What Forams Tell Us About the Changing Ocean

Visiting scientists leverage Bermuda’s unique ocean setting and long-term datasets to uncover how foraminifera record and respond to ocean change

Foraminifera, or “forams” for short, are single-celled organisms that build shells, or “tests”, often made of calcium carbonate, the same compound found in coral skeletons.

Forams are among the most abundant shelled organisms in many marine environments, with approximately 4,000 species living across the world’s oceans. Of these, only about 10% (40 species) are planktonic, which means they drift in the water column. The rest live amongst the sand, mud, rocks, and plants.

Foraminifera form the basis of multiple marine food chains. Additionally, when they die, their shells fall to the seafloor, helping to form ocean sediment. These organisms are also critical to the geological record, with fossilized forams tracing back more than 500 million years. 

In Bermuda, red foraminifera (Homotrema rubrum) grow on the underside of coral structures. As these forams die and sink, their tests mix with crushed skeletons and natural materials to form the pink color iconic to some of Bermuda’s beaches. 

Bermuda’s unique location in the Sargasso Sea makes it ideal for studying foraminifera, and the island boasts a rich history of foram research dating back to the 1950s. In the following years, Arizona State University Bermuda Institute of Ocean Sciences (ASU BIOS) became central to this work, with multiple foundational studies conducted on-site. Today, forams continue to draw scientists to the station, attracting two international research groups in 2025. 

Collaborating onsite with ASU BIOS oceanographers Amy Maas and Leo Blanco-Bercial, the two teams conducted individual studies on foraminifera, building on Maas and Blanco-Bercial's ongoing plankton research, as well as the extensive documentation provided by the Oceanic Flux Program and Bermuda Atlantic Time-series Study (BATS).

In March of this past year, a group of 11 researchers led by Thomas Chalk, from CEREGE, visited ASU BIOS to investigate how foraminifera shell chemistry responds to changing carbon conditions in the ocean. The multi-institutional research team from CEREGE, Case Western Reserve University, and the University of Southampton conducted additional studies on foram reproduction, feeding habits, and the sensitivity of local sediment to acidification.

■ Data under study ■
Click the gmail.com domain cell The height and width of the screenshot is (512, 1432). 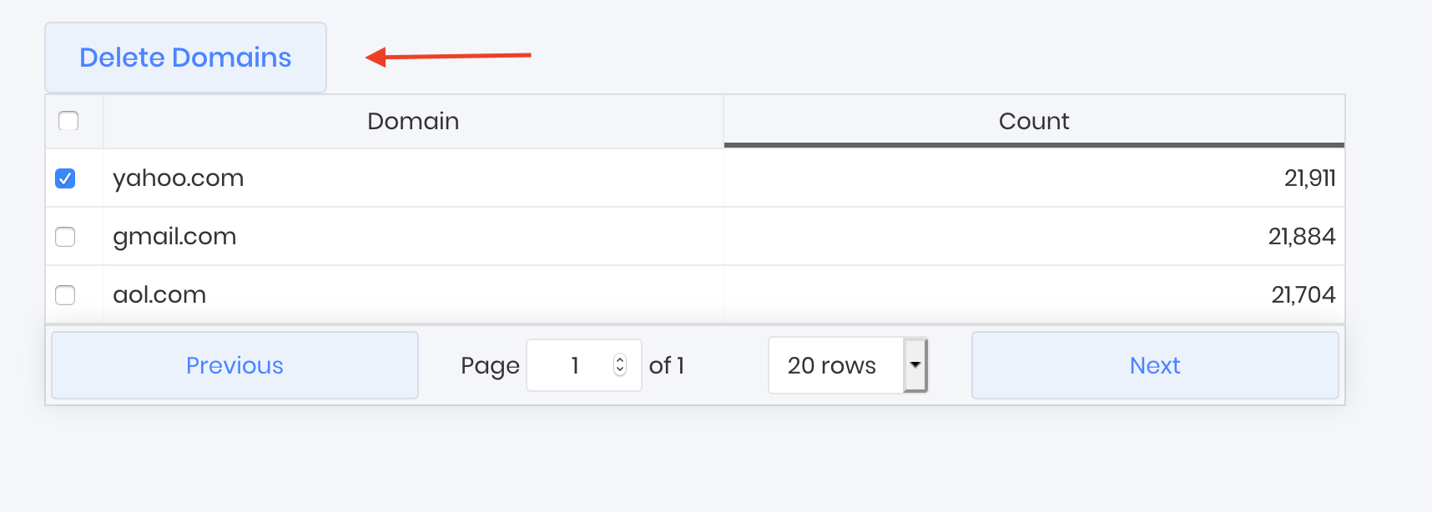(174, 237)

---

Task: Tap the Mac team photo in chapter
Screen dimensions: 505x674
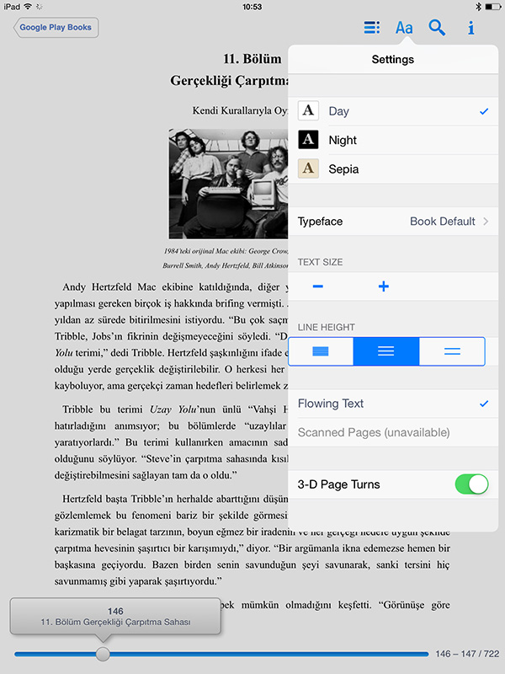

■ What you will do ■
Quote the foram article in full, word for word. The rows come from a different source than the foram article.

■ Your solution ■
What Forams Tell Us About the Changing Ocean

Visiting scientists leverage Bermuda’s unique ocean setting and long-term datasets to uncover how foraminifera record and respond to ocean change

Foraminifera, or “forams” for short, are single-celled organisms that build shells, or “tests”, often made of calcium carbonate, the same compound found in coral skeletons.

Forams are among the most abundant shelled organisms in many marine environments, with approximately 4,000 species living across the world’s oceans. Of these, only about 10% (40 species) are planktonic, which means they drift in the water column. The rest live amongst the sand, mud, rocks, and plants.

Foraminifera form the basis of multiple marine food chains. Additionally, when they die, their shells fall to the seafloor, helping to form ocean sediment. These organisms are also critical to the geological record, with fossilized forams tracing back more than 500 million years. 

In Bermuda, red foraminifera (Homotrema rubrum) grow on the underside of coral structures. As these forams die and sink, their tests mix with crushed skeletons and natural materials to form the pink color iconic to some of Bermuda’s beaches. 

Bermuda’s unique location in the Sargasso Sea makes it ideal for studying foraminifera, and the island boasts a rich history of foram research dating back to the 1950s. In the following years, Arizona State University Bermuda Institute of Ocean Sciences (ASU BIOS) became central to this work, with multiple foundational studies conducted on-site. Today, forams continue to draw scientists to the station, attracting two international research groups in 2025. 

Collaborating onsite with ASU BIOS oceanographers Amy Maas and Leo Blanco-Bercial, the two teams conducted individual studies on foraminifera, building on Maas and Blanco-Bercial's ongoing plankton research, as well as the extensive documentation provided by the Oceanic Flux Program and Bermuda Atlantic Time-series Study (BATS).

In March of this past year, a group of 11 researchers led by Thomas Chalk, from CEREGE, visited ASU BIOS to investigate how foraminifera shell chemistry responds to changing carbon conditions in the ocean. The multi-institutional research team from CEREGE, Case Western Reserve University, and the University of Southampton conducted additional studies on foram reproduction, feeding habits, and the sensitivity of local sediment to acidification.